begin Records for processing
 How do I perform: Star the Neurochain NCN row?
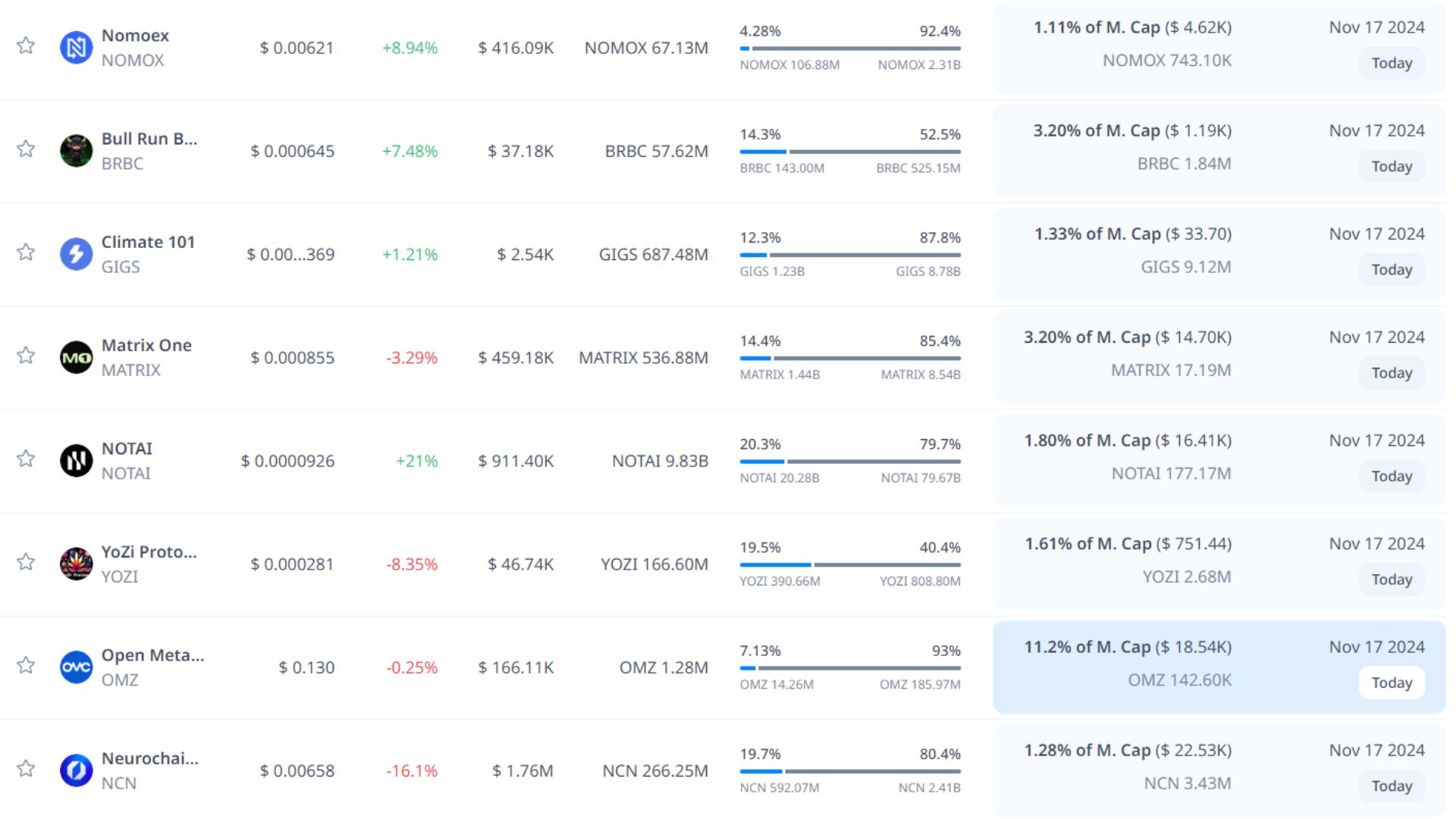pyautogui.click(x=26, y=768)
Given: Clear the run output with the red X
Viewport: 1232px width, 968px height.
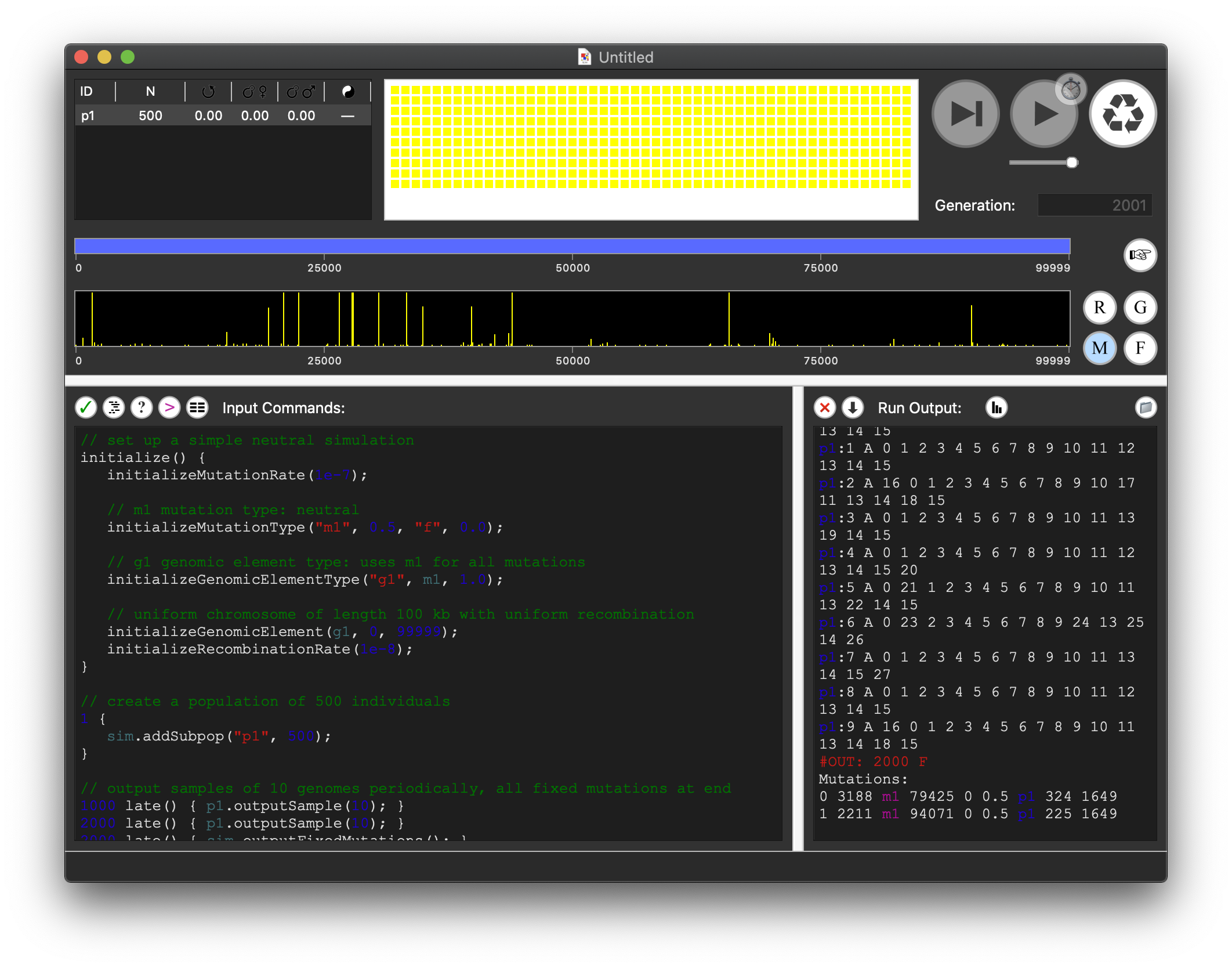Looking at the screenshot, I should pos(825,407).
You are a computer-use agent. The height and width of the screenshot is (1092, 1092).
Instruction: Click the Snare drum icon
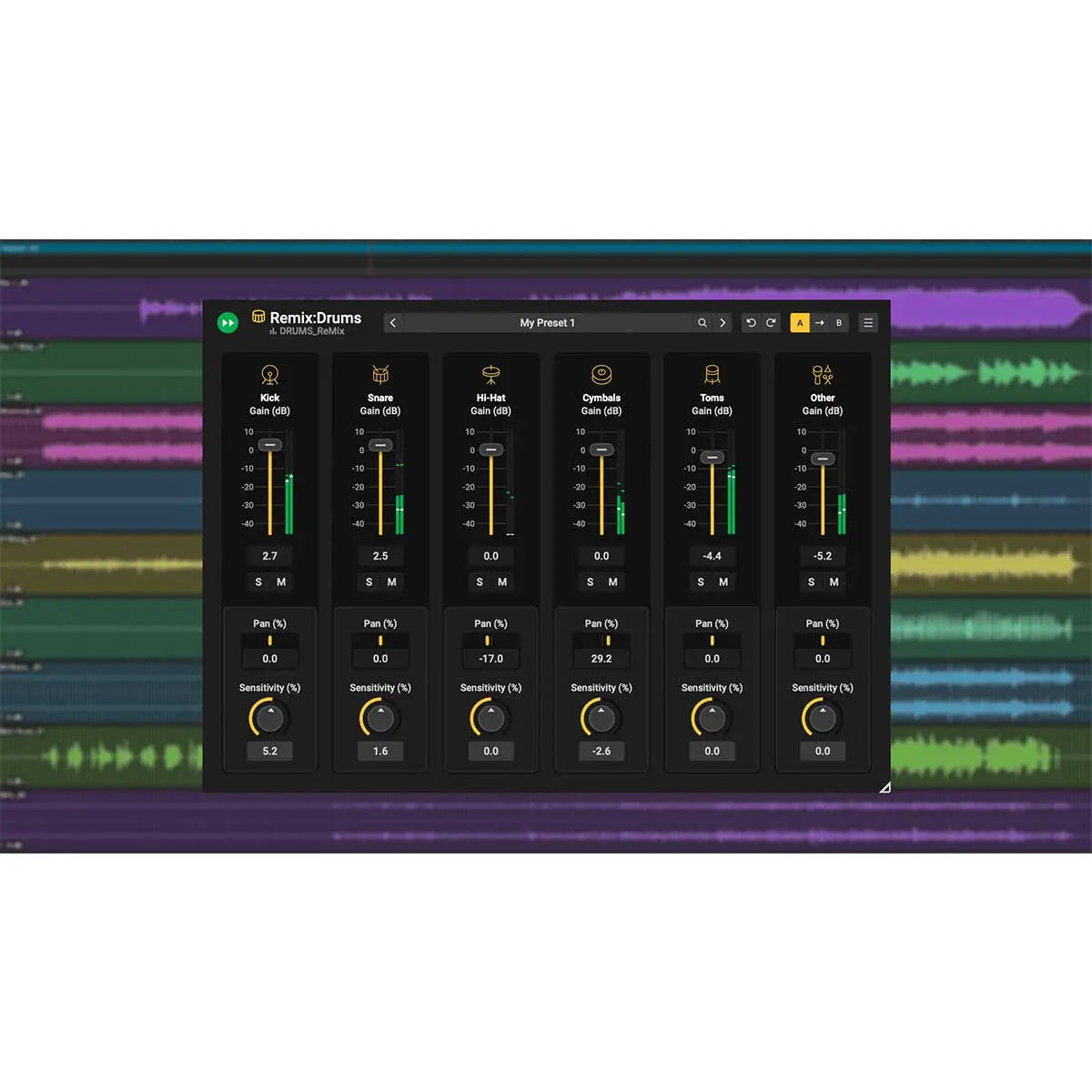click(x=380, y=376)
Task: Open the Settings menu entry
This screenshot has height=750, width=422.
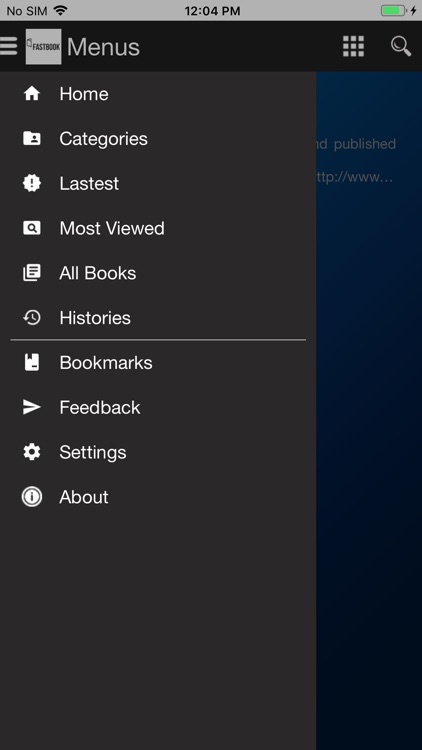Action: [x=158, y=452]
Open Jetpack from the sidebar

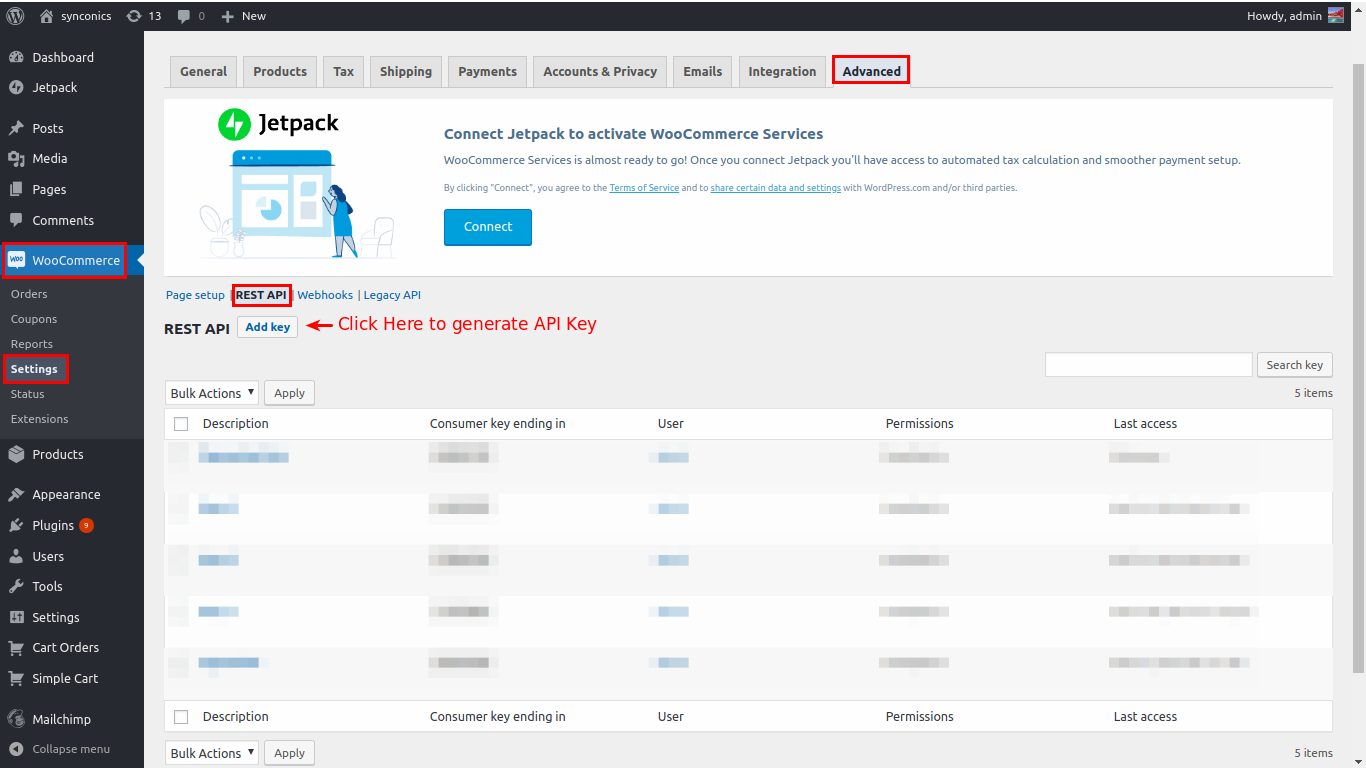tap(54, 88)
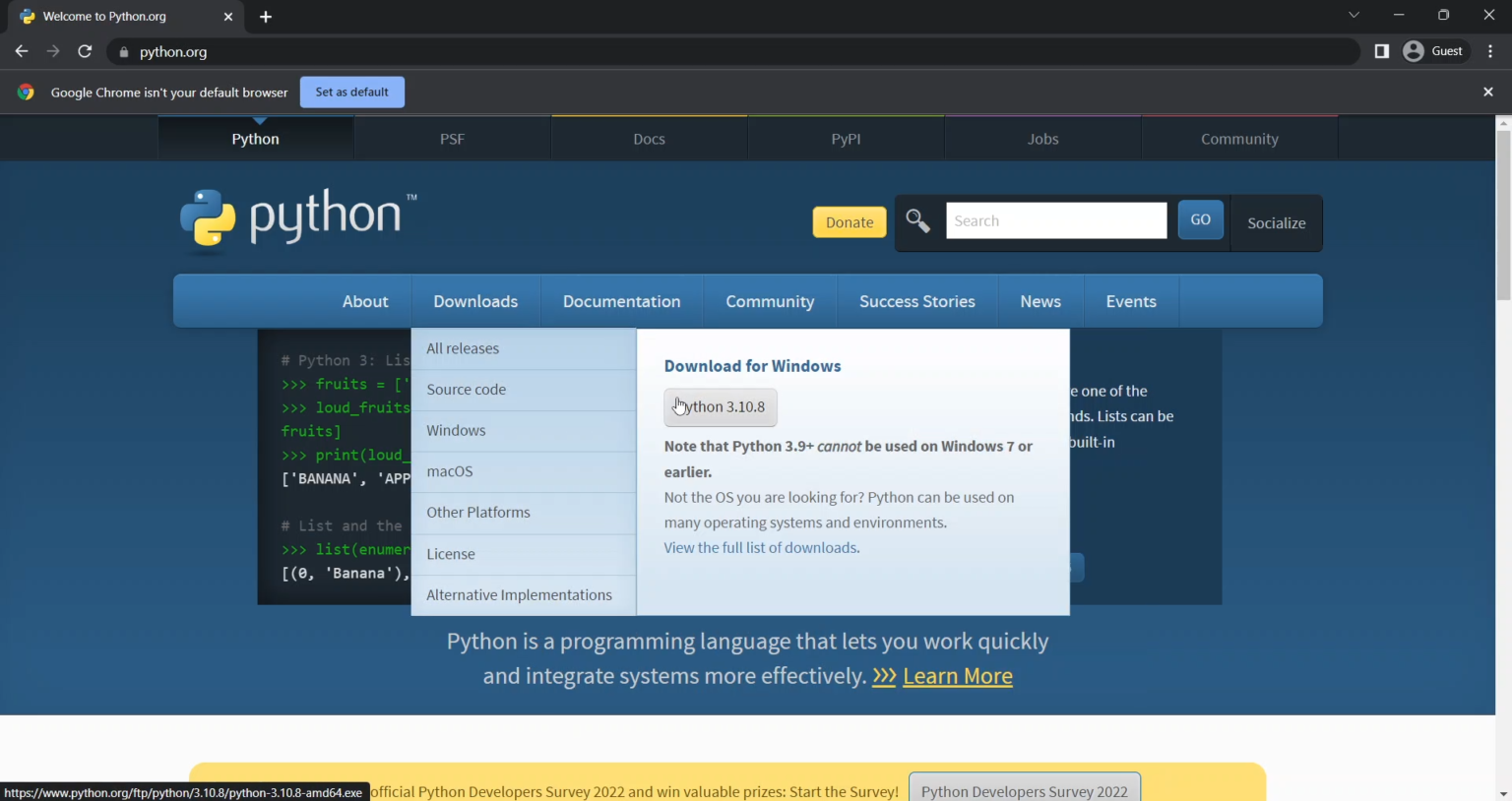This screenshot has height=801, width=1512.
Task: Open the full list of downloads link
Action: (760, 547)
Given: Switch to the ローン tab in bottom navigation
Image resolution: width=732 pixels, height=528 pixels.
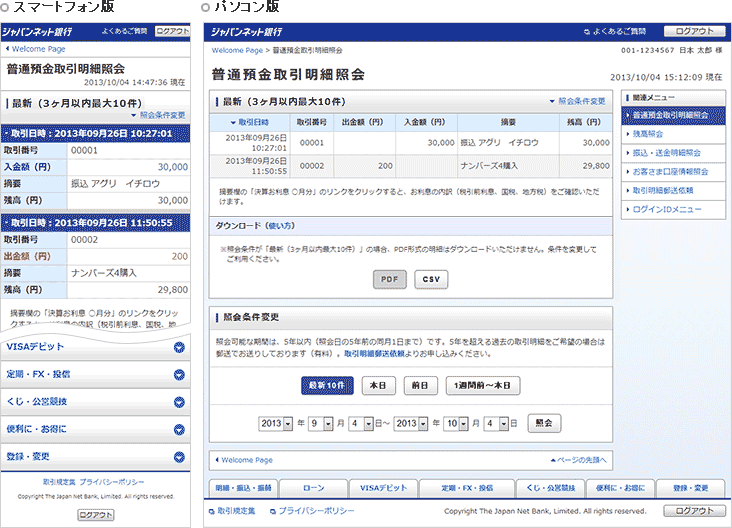Looking at the screenshot, I should coord(313,487).
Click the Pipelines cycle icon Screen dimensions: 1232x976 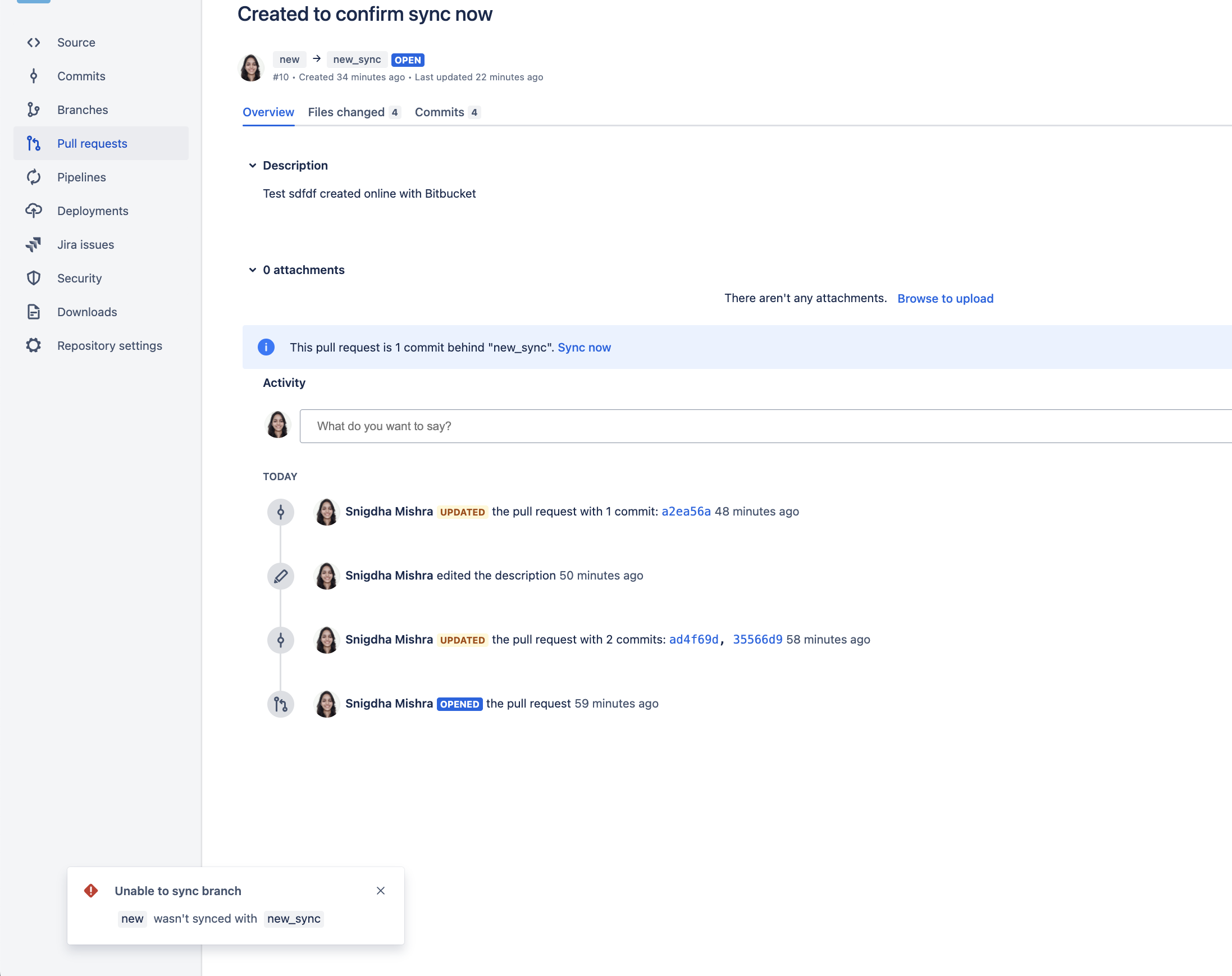click(33, 177)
end Records for processing
* _What this task involves_
Extract from the material above the lines running from the line with "Given: Clear the run output with the red X" to the line with "Action: [x=158, y=452]", both included, and copy them without any change. Leave the pictures out of your answer.

* _Response for this exercise_
Given: Clear the run output with the red X
Viewport: 1232px width, 968px height.
Looking at the screenshot, I should pos(825,407).
You are a computer-use agent. The height and width of the screenshot is (1092, 1092).
Instruction: Click the Snare drum icon
click(x=380, y=376)
Task: Open the Settings menu entry
This screenshot has height=750, width=422.
Action: [x=158, y=452]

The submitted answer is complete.